▶ _What to produce_
Pull every line with "avatar" from the material.

▶ _Records for the task_
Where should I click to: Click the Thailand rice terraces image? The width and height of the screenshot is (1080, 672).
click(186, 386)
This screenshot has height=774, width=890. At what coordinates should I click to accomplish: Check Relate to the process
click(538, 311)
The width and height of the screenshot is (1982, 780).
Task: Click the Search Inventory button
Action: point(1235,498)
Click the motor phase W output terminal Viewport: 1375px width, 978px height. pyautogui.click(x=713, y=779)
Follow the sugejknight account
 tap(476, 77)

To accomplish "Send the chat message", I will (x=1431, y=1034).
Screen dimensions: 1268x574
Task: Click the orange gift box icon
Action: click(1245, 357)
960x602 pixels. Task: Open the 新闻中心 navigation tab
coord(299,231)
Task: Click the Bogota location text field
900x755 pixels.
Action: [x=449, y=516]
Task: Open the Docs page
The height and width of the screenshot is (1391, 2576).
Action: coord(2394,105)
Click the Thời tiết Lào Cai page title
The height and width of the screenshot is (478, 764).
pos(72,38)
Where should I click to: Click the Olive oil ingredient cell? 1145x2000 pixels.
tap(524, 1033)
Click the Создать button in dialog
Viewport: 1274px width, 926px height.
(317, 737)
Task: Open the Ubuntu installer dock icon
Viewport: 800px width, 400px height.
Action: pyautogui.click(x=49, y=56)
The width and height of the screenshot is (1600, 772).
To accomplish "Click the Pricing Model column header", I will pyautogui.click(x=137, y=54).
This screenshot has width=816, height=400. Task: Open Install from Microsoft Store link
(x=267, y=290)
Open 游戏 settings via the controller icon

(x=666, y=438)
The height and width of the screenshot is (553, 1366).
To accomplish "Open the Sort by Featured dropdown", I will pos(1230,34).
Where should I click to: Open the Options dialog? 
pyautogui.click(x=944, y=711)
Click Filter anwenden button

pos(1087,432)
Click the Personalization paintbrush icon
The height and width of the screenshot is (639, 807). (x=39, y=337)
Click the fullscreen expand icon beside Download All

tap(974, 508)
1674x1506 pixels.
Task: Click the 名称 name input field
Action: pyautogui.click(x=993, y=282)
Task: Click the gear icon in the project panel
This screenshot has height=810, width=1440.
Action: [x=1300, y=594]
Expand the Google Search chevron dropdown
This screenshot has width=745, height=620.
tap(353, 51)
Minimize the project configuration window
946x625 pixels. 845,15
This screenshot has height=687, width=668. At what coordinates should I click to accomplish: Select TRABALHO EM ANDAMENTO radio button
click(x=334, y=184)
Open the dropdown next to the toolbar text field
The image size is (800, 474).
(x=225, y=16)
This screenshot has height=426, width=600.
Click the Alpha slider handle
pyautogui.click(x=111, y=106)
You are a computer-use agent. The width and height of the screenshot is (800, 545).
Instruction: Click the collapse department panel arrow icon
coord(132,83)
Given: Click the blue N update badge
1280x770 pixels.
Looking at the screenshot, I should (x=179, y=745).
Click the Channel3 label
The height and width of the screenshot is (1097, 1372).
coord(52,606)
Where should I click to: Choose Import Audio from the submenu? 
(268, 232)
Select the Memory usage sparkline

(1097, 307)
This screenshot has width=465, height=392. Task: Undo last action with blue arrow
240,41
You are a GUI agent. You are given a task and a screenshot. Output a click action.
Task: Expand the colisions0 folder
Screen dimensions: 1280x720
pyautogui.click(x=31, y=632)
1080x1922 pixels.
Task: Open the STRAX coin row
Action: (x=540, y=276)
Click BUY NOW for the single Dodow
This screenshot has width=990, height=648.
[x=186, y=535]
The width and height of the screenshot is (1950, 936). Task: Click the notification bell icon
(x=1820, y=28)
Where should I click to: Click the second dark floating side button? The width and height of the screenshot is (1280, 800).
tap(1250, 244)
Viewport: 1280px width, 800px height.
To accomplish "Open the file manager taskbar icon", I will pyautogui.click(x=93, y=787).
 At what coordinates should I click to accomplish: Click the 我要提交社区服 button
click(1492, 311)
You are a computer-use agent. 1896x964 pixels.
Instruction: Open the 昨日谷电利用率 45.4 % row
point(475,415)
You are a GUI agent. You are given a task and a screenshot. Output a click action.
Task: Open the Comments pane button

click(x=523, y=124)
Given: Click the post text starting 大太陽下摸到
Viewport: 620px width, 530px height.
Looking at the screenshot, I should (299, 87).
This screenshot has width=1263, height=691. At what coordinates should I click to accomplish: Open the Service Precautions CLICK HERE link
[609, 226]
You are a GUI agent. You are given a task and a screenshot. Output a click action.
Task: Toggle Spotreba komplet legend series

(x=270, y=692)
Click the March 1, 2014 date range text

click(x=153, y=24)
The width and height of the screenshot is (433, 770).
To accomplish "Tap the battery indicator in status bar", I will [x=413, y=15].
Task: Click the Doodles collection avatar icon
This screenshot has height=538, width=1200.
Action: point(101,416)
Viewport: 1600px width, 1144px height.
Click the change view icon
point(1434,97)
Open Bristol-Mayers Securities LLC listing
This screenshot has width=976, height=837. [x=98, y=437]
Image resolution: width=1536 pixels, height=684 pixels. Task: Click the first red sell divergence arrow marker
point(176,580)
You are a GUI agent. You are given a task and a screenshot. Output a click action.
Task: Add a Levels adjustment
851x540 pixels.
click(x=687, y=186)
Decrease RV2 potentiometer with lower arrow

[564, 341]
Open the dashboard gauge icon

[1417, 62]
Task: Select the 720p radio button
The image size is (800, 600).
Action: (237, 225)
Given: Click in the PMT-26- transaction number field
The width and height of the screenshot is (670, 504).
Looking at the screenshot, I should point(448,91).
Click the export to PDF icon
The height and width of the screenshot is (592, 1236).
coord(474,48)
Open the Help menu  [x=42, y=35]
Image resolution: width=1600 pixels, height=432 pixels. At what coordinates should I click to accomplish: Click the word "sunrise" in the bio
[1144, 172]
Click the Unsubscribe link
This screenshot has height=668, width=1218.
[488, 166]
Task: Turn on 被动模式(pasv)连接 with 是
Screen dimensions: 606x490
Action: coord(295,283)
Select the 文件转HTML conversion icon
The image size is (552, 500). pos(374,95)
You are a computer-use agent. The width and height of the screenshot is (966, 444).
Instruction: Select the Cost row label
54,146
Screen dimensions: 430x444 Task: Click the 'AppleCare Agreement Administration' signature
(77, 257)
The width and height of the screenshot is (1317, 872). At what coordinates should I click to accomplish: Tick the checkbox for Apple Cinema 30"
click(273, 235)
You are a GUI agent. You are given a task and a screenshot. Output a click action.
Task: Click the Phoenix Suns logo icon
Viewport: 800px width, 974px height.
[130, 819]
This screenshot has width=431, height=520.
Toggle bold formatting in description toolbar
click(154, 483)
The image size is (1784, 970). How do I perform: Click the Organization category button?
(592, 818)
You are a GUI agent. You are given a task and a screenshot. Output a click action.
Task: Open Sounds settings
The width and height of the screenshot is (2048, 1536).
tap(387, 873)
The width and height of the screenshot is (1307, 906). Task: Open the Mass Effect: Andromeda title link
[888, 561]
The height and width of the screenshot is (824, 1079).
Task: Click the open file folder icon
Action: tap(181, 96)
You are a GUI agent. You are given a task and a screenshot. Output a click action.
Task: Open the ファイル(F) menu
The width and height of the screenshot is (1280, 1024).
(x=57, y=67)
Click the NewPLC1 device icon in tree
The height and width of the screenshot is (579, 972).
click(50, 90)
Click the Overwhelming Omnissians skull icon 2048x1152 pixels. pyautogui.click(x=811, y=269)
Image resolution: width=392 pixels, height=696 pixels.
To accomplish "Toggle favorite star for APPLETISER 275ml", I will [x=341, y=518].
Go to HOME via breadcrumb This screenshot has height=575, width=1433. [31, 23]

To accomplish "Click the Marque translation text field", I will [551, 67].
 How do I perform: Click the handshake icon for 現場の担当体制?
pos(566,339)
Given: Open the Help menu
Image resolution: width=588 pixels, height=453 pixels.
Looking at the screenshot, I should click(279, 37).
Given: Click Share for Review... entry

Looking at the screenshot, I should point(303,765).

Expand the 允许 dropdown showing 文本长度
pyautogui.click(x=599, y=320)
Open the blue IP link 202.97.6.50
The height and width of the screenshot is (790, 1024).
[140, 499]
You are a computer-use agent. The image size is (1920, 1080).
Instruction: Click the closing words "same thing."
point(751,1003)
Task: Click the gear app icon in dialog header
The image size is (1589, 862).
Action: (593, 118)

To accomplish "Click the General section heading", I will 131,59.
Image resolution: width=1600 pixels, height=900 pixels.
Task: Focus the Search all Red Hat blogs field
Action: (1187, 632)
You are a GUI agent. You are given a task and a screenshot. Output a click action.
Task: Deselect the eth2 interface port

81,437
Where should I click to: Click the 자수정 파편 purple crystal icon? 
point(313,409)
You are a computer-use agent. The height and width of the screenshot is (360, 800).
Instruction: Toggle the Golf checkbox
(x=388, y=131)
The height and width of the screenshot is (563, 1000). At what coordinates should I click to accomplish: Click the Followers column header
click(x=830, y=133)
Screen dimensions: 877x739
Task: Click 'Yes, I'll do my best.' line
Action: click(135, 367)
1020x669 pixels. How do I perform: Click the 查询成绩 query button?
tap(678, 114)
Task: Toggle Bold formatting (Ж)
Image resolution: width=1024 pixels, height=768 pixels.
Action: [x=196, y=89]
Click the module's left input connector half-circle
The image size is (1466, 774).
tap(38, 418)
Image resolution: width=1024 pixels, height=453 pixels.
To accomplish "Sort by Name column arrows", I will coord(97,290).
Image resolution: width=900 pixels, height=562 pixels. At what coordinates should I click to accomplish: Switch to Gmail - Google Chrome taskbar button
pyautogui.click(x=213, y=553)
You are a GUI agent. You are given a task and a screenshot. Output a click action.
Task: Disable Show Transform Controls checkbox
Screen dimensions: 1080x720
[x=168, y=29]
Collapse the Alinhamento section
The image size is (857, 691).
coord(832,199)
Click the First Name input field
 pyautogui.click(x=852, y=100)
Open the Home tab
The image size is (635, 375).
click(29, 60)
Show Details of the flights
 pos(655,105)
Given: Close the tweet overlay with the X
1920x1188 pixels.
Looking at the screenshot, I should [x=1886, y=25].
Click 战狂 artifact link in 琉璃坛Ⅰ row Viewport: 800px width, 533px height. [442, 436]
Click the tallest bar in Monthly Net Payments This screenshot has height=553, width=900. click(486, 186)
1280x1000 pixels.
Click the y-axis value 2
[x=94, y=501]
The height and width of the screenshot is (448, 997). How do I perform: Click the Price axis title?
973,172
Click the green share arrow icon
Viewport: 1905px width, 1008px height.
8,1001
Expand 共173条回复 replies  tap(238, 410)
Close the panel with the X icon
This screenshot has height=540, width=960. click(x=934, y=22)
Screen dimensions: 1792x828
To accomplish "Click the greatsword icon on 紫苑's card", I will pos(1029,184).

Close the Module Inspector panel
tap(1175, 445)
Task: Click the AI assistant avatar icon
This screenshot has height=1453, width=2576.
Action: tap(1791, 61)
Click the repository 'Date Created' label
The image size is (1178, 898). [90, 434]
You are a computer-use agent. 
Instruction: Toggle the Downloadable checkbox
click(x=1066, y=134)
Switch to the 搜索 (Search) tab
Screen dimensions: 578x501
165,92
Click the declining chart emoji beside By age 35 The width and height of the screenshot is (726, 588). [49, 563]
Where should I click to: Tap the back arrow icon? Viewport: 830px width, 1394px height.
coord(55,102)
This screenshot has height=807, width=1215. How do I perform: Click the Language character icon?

▶ _Output below_
Task: Click the Doodles collection avatar icon
Task: Click the AI assistant avatar icon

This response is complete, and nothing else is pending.